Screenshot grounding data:
· · ·
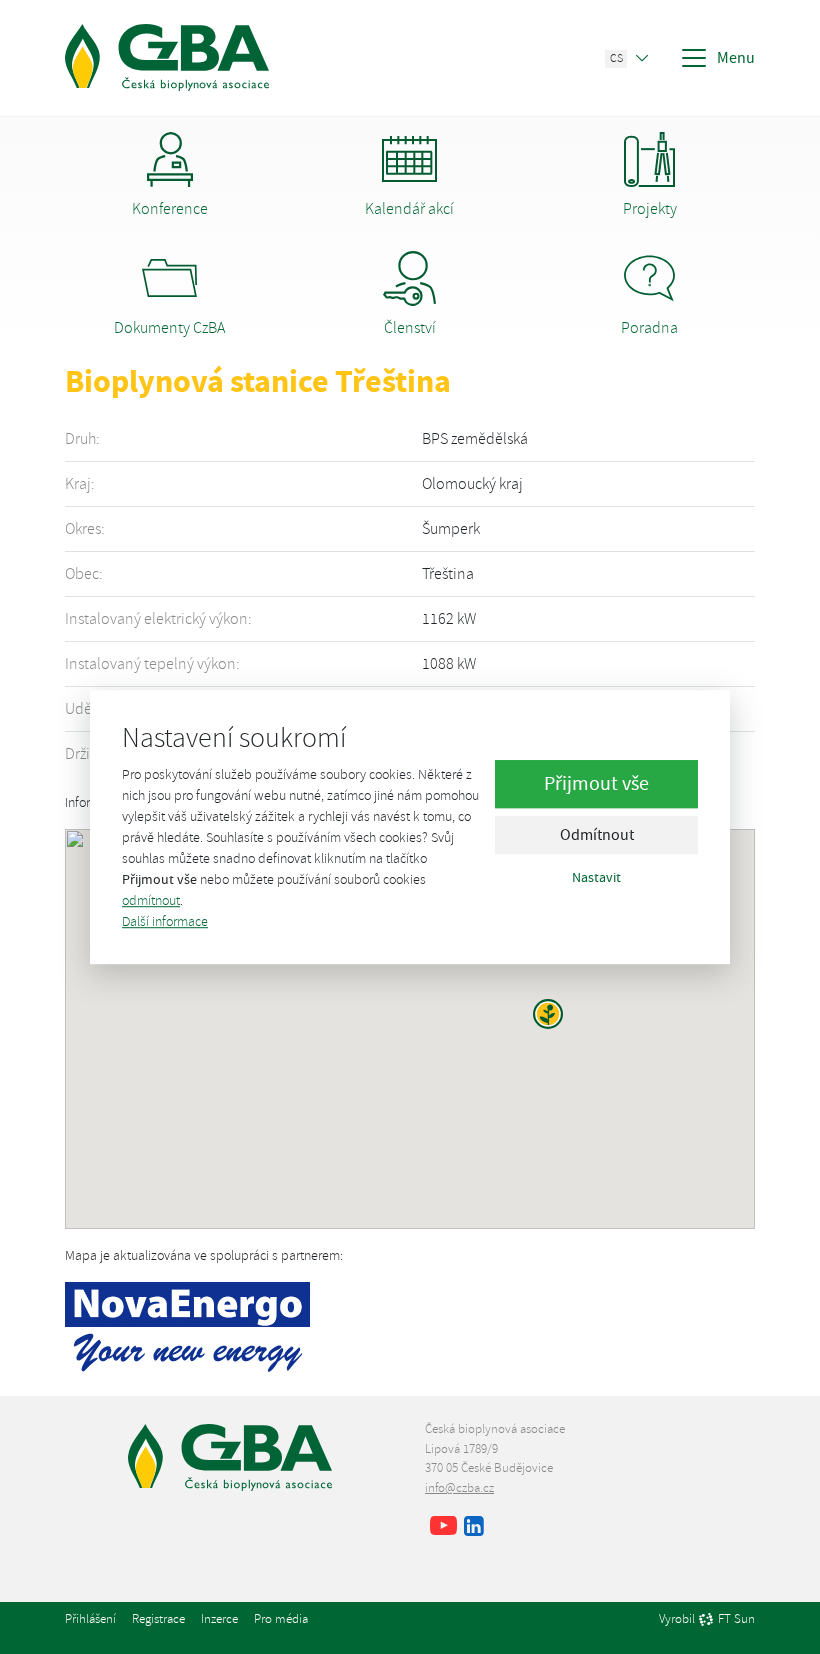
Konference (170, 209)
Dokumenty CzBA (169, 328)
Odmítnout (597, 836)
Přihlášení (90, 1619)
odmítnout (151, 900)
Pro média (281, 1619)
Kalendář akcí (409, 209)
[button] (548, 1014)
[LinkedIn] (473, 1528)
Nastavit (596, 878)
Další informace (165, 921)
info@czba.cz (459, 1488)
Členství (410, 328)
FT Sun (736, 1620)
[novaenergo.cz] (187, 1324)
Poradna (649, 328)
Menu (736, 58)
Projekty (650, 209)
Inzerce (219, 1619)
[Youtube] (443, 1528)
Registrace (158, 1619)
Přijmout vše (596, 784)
· · ·
Task to carry out: Omit every picture, then repeat the remaining data exactly as it appears above.

Written response:
Konference (170, 209)
Dokumenty CzBA (169, 328)
Odmítnout (597, 836)
Přihlášení (90, 1619)
odmítnout (151, 900)
Pro média (281, 1619)
Kalendář akcí (409, 209)
[button] (548, 1014)
[LinkedIn] (473, 1528)
Nastavit (596, 878)
Další informace (165, 921)
info@czba.cz (459, 1488)
Členství (410, 328)
FT Sun (736, 1620)
[novaenergo.cz] (187, 1324)
Poradna (649, 328)
Menu (736, 58)
Projekty (650, 209)
Inzerce (219, 1619)
[Youtube] (443, 1528)
Registrace (158, 1619)
Přijmout vše (596, 784)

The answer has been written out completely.